→ Objectives:
- 1) Answer these from the forum thread on mmr inflation, marking each answer (a), (b), or (c):
(a) What mmr floor does the first numbered point say exists?
(b) Which two sets are given as having the same average but a different distribution?
(c) In the two-player example, at what MMR values do A and B stabilize?
- 2) In the forum thread on mmr inflation, list every numbered way that mmr inflation could hypothetically happen, with a short phrase for each.
- 3) Continue the forum thread on mmr inflation from where it stops.

|
Here are a few ways mmr inflation could hypothetically happen. First of all, Valve could probably tell us what's going on regarding mmr themselves and save us from having to read reddit posts by maths students. Dotabuff could probably tell us something useful too.
1) There is an mmr floor of zero. So while in the model, mmr gain/loss is zero-sum, in reality it may not be. The existence of loss-bots is documented, and these bots may occupy the floor, "creating" mmr.
2) New accounts could systematically be calibrated at above-average mmrs. Higher-skilled players could be more likely to make smurfs, or valve's calibration system could be over-estimating mmr, or other reasons. Regardless of reason, calibration at non-average mmr will change the average mmr.
3) Even if the average mmr is non-changing, observe that that highest mmrs are increasing. There may be the illusion of inflation at high mmrs. Imagine stretching a slinky. In fact, people may be talking about high-skill mmr inflation when they speak about inflation.
4) While ideally the total mmr pool (and mmr average) should not change, this is not the same thing as saying median mmr cannot change. Recall that {4,4,4,4} and {1,5,5,5} have the same average but a much different distribution. The distribution could skew non-normal for a multitude of reasons. So far there is no evidence of this happening, but there has been a lack of data.
My point is that there are a lot of assumptions in certain refutations that are not true by necessity.
|
Northern Ireland22203 Posts
u get some mmr sinks as a result of abandons
|
I think you are missing the most likely point:
The number of players increases, and every new player adds mmr points (his calibration mmr) to the overall pool. Independant of the fact that his calibration mmr may be too high or too low. Now of course it depends on the distribution, but lets have a look at the following (extremely exaggerated) example:
It starts with 2 player, A and B, calibrated at 1000 MMR. However, A is much better than B and eventually takes away all his MMR, and the MMR exchanges stabilize at A with 1500 MMR and B with 500 MMR. Now player C, who is exactly as good (or bad) as B, enters the game, with his MMR also starting at 1000.

→ Entries:
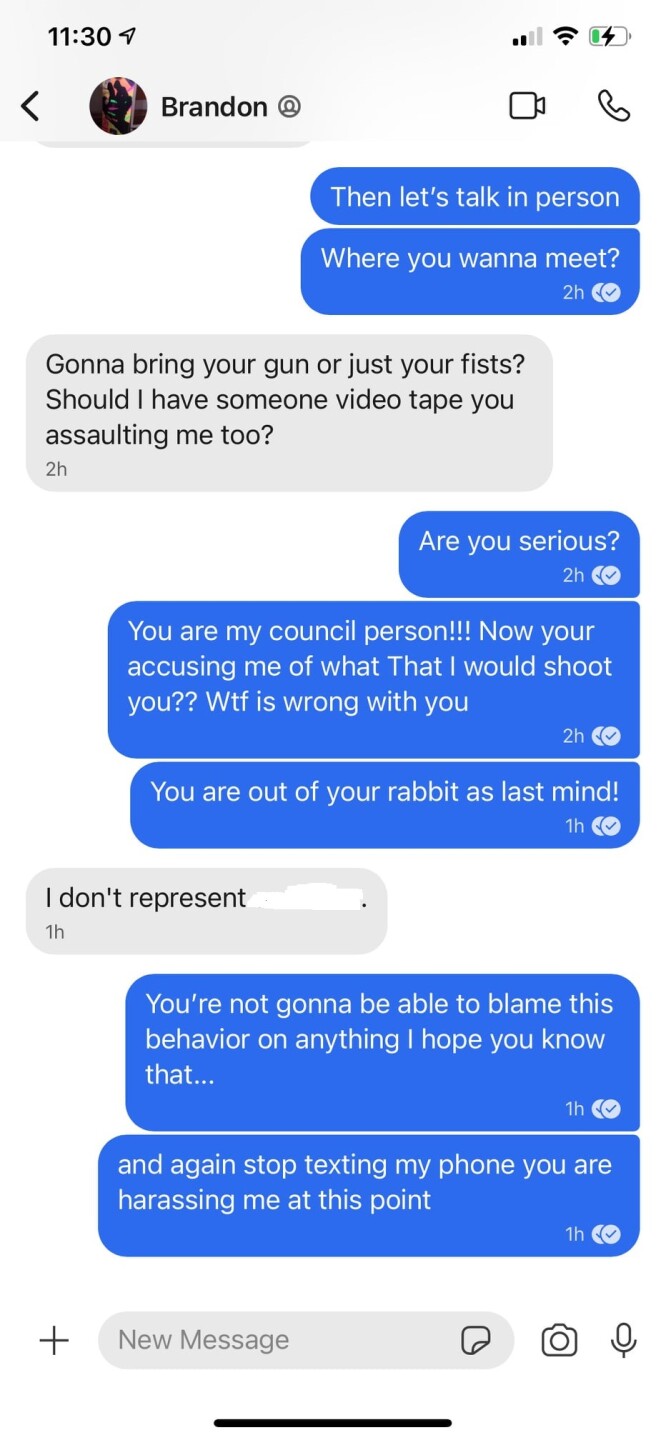Select the "Gonna bring your gun" message bubble
Viewport: 666px width, 1440px height.
(289, 412)
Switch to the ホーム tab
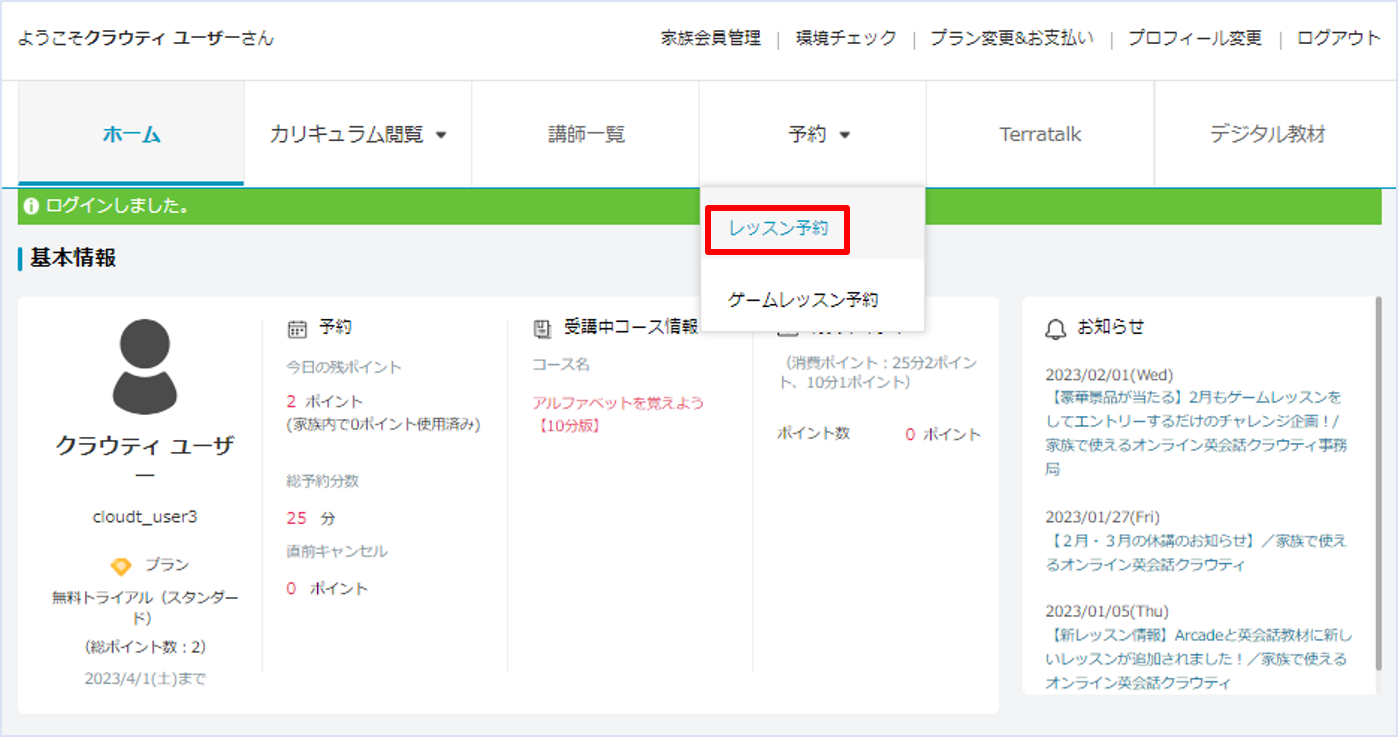This screenshot has height=737, width=1398. (131, 134)
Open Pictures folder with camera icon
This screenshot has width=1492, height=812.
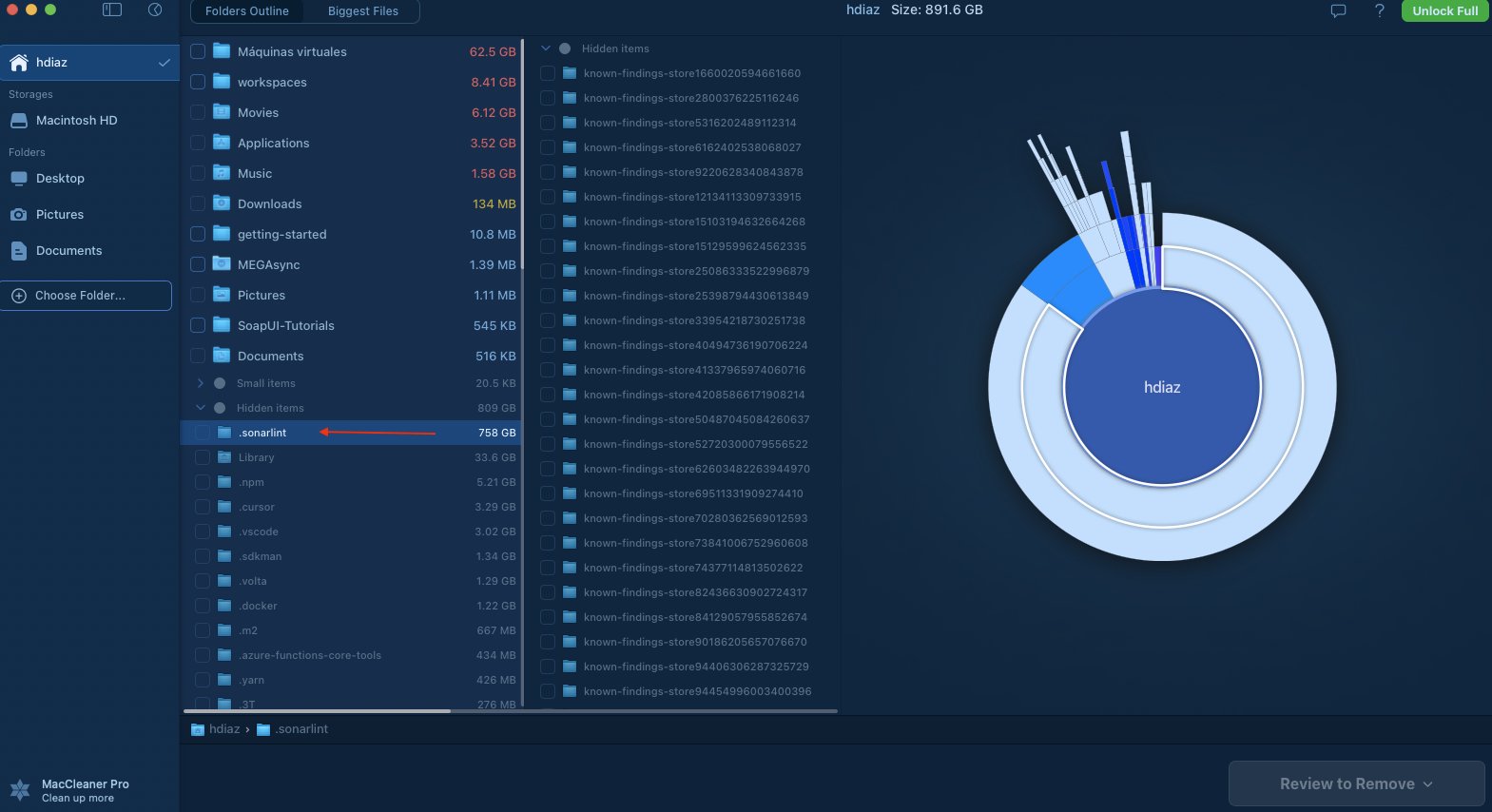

→ Responses to the exercise:
- 1)
(a) An mmr floor of zero.
(b) {4,4,4,4} and {1,5,5,5}.
(c) A stabilizes at 1500 MMR and B at 500 MMR.

- 2)
1) An mmr floor of zero, where loss-bots may sit and "create" mmr.
2) New accounts systematically calibrated at above-average mmrs.
3) An illusion of inflation at high mmrs, because the highest mmrs are increasing even if the average is not.
4) A change in median mmr from a skewed, non-normal distribution while the average stays the same.

- 3)
If want to keep the ratio of A having 3 times as much MR as B (and therefore also C), this gives
A: 1800 MMR
B: 600 MMR
C: 600 MMR
If we want to keep the absolute difference of 1000 MMR points, we would obtain
A: ~1666 MMR
B: ~667 MMR
C: ~667 MMR
So the simple fact that C enters the game increases the MMR of both A and B.
(I havent checked yet, but it might be that in this example, and therefore maybe my theory, would fail if C would be calibrated at <500, MMR)
|
Yes, but that is a case of the system "over-estimating mmr."
In your example, if C enters at his "true" mmr of 500 (the same as B), then there is no absolute movement and average mmr goes down. But if we "assume" a normal distribution of entering players, there is no net movement of average mmr in the long run.
You give a good illustration. You are right I had some wording problems.
|
I don't think valve adds people at too high mmr. More like at a too low mmr since people that are at 7k now can't calibrate a new account at >5k. They are a very small part of the sample but generally speaking I've found that any smurf I make will climb in mmr when playing ranked. (Havn't made a new one in close to a year now though.)
|
MMR slowly deflates relative to skill as the player pool gains experience. But since most calibrating players are relatively new, I would expect the average calibrated MMR to decrease over time.
|
There's one point you didn't bring up, which is the difference in skill at high levels. There's no uniform measure of skill that applies very well across all ranges of MMR. The higher you go, the more intricate details of gameplay start to make a large impact in how a match plays out and the sheer amount of them makes it impossible for one person to control them all flawlessly. This leads to players specializing in certain aspects of the game, like tempo controlling, making space, farming and all others. Those who are better at more of those aspects will naturally win more games over time and we all know how much effort is required to master a lot of them. There's not really inflation, just a few very good players winning more games due to the small pool of players to pick out teams with low standard deviation of MMR from.
|
i played dota since the beta and when they got calibrated at 3,9k. So i played around 3,8-4k mmr, which at that time was solid players. I ve improved a lot since then (I would say), but I am still around 4,2 - 4,3k so I didn't have a significant raise in mmr. So I would say from my perspective that the mmr didn't inflate too much. When I played a smurf it was also rated at 3,9 k I belive. That would speak against a signification deflation at the low end 4k bracket.
|
People forget that grinding MMR takes time, because of all of the factors of variance involved. Even the best players dont get to 7 or 8k MMR overnight. I think a lot of what people are experiencing which they attribute to MMR inflation is simply the MMR of the player pool diffusing out.
Think of a drop of dye in a glass of water, like the dye initially everyone was at a much more similar MMR, and time has allowed the better players to disperse from the average, and also the worse players have dispersed as well. The end result is that the average skill level of games at your MMR will remain the same, but the range of skill levels within the same game will be much smaller.
So when your games may have looked like this:
+ Show Spoiler +Player 1- 4100 (3500 TSR)
Player 2- 4150 (5000 TSR)
Player 3- 4125 (4300 TSR)
Player 4- 4200 (4200 TSR)
Player 5- 4170 (4200 TSR)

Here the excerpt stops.